The treatment plant, he said, would have to:


meet all the conditions of the NPDES permit, including secondary treatment standards and any other requirements imposed by the permitting authority;
lay out in its permit application the treatment scheme that will be used to manage these flows, including design capacity and application of generally accepted practices;

ensure that flows routed around the biological treatment process be provided with primary treatment, which essentially involves solids removal;

operate the facility in accordance to the plan laid out in the permit application;

continue to appropriately operate and maintain the collection system; and

increase monitoring and data collection during blending events to assess the impacts on the receiving waters.


The conditions in the Nov. 2 draft are nearly identical to provisions in the December 2001 draft guidance that was circulated widely, he said (4 DEN AA-1, E-1; 1/7/02). The one exception is that the agency added the monitoring requirements to the current draft.
Hanlon said the draft guidance also recommends that if the POTW discharges to sensitive waters or areas near beaches or other recreational places, the permitting authority may consider additional limits regarding how and when blending would be authorized in the permit.

The agency is seeking comment on whether the blending guidance should have a "reopener clause" in which a permit may be reopened during its five-year duration if monitoring data reveal a problem caused by the blending that needs to be addressed, Hanlon said.

Environmental groups oppose the blending concept on two counts.
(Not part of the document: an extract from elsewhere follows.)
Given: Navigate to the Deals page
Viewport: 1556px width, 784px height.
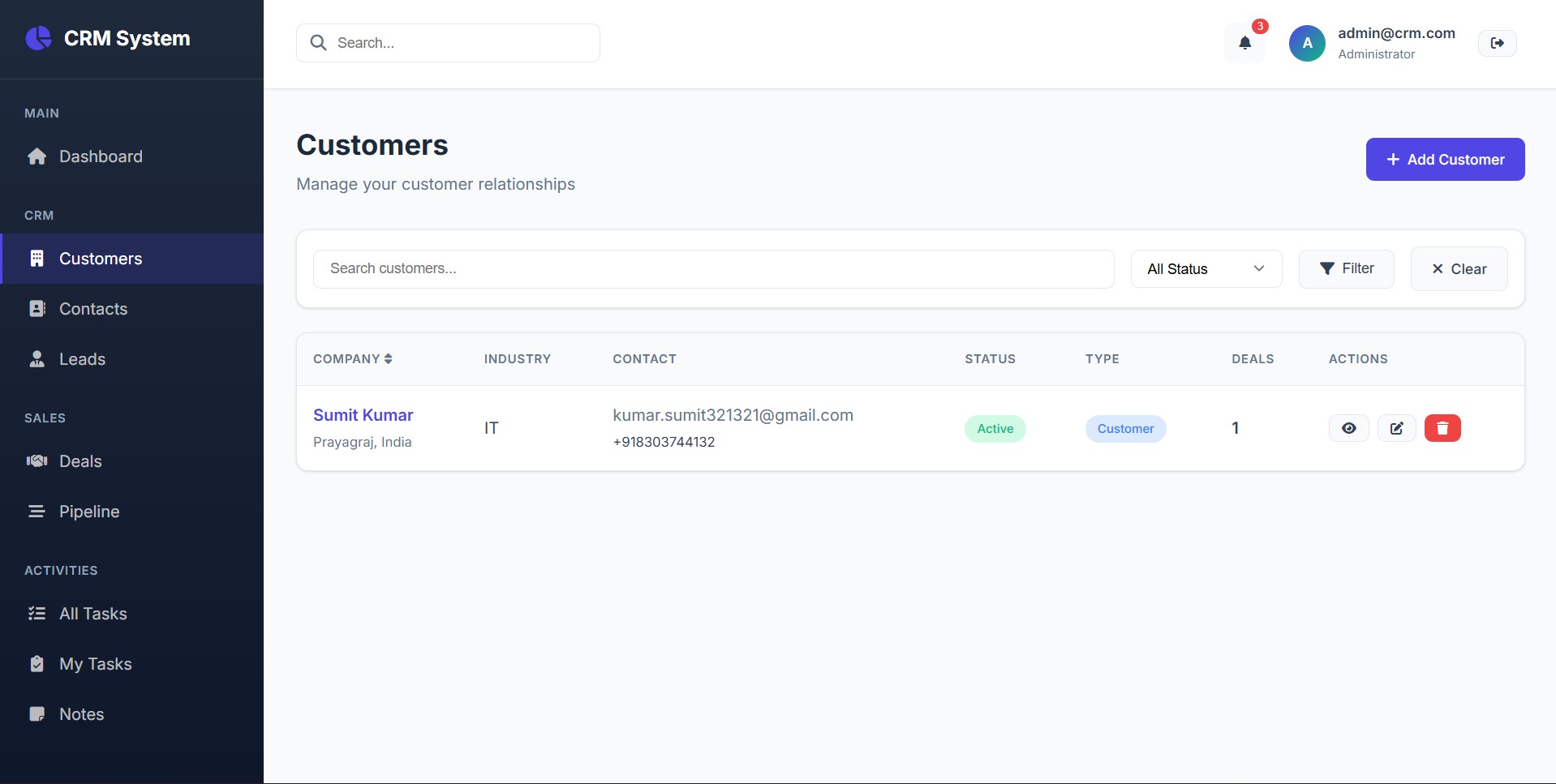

They have argued that blending does not address the critical problem of pathogens and that it violates the bypass provisions of the Clean Water Act.

The Natural Resources Defense Council said in a Nov. 2 statement that the secondary treatment process is a critical stage during which most of the pathogenic organisms and other pollutants are removed from wastewater. This is accomplished through biological treatment that uses microbial digestion to render pathogens and other pollutants harmless.

"Neither solids removal nor disinfection effectively removes viruses or parasites, such as cryptospiridium and giardia, and it has limited effectiveness in removing bacteria," NRDC said.

The Association of Metropolitan Sewerage Agencies, which represents large publicly owned treatment works, has been urging EPA to issue the guidance in order to establish a consistent national policy on the practice that has been employed for decades. While it may be true that blending mean increased pathogen loadings during wet weather, the alternative would be even worse--a complete washout of the biological system that would mean no secondary treatment at all until the facility could be brought on line again, an AMSA official told BNA.

"POTWs are not designed to treat every single ounce of water on the planet," the official said. The only way to avoid blending in many cases would be to build extra storage capacity that would be able to hold the extra flows until they could be routed through the biological system, an option that would be prohibitively expensive, AMSA has said.

Municipalities have been pushing EPA to issue guidance because they said the some of the agency's regional offices have barred the use of blending when they issued permits to several POTWs. In July 2002, three municipal groups sued the agency alleging that the agency's Region III office in Philadelphia, Region IV office in Atlanta, and Region VI office in Dallas specifically ban blending and that the prohibition is an uneven application of a policy that is not supported by the agency's Clean Water Act bypass regulation (Pennsylvania Municipal Authorities Ass'n v. Whitman, D.D.C., 1:02-01361, 7/8/02; 138 DEN A-8, 7/18/02).

Comments will be accepted on the draft guidance until Jan. 9, 2004.